Content starts

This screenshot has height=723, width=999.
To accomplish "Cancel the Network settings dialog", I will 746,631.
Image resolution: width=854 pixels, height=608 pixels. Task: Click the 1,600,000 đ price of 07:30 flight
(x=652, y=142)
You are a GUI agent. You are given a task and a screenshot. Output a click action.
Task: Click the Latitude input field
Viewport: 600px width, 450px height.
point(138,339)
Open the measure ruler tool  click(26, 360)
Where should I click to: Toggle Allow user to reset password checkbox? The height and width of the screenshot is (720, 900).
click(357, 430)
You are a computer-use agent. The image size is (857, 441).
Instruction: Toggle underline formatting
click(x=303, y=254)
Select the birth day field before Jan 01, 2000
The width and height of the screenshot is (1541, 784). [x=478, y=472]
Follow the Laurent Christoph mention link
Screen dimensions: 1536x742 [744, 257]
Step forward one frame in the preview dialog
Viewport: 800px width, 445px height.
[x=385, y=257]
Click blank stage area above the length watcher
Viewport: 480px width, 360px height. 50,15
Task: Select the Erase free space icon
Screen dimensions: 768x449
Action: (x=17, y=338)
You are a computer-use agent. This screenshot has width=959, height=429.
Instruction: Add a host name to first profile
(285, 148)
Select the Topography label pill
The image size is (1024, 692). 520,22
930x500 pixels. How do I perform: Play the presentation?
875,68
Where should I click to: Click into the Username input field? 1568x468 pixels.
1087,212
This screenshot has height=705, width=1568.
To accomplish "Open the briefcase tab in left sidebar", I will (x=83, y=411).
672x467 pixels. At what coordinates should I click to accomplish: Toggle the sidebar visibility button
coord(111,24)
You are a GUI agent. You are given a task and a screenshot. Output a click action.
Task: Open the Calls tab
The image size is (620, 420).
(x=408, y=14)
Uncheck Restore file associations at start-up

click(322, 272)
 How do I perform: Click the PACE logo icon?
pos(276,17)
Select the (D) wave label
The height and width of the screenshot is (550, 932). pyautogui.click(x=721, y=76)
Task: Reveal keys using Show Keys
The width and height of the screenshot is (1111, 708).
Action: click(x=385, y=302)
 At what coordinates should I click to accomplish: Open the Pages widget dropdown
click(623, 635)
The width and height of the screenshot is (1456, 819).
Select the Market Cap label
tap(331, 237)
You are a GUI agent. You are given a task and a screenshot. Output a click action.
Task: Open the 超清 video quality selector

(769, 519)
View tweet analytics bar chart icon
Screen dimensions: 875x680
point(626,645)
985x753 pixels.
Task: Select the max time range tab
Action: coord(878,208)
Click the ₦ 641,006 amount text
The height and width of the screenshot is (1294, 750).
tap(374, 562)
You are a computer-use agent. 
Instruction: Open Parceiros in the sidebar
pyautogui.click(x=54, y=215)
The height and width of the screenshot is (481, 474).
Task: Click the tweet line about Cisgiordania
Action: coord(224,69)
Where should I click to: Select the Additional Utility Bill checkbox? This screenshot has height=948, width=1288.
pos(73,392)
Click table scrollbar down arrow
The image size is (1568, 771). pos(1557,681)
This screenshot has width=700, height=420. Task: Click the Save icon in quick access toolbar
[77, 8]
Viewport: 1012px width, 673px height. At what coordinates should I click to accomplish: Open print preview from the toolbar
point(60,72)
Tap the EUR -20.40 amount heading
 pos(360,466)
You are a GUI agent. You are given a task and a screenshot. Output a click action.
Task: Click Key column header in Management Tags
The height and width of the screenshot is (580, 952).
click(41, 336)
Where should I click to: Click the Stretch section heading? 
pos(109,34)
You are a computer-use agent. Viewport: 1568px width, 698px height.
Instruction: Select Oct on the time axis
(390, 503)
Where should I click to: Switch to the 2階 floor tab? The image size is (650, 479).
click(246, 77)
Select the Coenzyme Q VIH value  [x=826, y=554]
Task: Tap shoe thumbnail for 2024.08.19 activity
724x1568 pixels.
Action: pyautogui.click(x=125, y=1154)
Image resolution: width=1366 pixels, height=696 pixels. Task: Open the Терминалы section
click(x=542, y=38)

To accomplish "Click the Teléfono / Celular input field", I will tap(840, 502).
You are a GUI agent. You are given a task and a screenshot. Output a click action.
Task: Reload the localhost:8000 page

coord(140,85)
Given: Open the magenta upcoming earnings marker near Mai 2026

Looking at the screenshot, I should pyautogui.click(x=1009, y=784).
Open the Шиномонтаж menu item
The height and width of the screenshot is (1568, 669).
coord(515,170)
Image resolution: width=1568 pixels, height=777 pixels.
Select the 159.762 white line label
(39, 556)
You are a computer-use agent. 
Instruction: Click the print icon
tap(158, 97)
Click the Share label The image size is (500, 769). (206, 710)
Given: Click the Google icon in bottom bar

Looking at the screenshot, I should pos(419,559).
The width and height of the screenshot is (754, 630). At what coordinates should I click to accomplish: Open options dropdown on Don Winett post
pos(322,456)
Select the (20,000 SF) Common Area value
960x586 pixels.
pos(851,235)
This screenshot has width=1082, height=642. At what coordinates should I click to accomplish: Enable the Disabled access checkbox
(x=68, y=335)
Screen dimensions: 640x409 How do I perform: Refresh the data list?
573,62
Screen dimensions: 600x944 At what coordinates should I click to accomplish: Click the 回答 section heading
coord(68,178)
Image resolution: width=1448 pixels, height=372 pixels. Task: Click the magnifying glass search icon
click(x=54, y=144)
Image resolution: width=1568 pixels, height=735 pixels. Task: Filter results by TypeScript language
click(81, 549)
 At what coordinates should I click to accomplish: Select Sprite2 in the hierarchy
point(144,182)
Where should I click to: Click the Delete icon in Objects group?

Content ends

Report back each line in the material above that contains the string "computer".

You are a computer-use agent. The image size is (857, 441).
You are a computer-use agent. This screenshot has width=959, height=429.
You are a computer-use agent. 
You are a computer-use agent. Viewport: 1568px width, 698px height.
You are a computer-use agent. 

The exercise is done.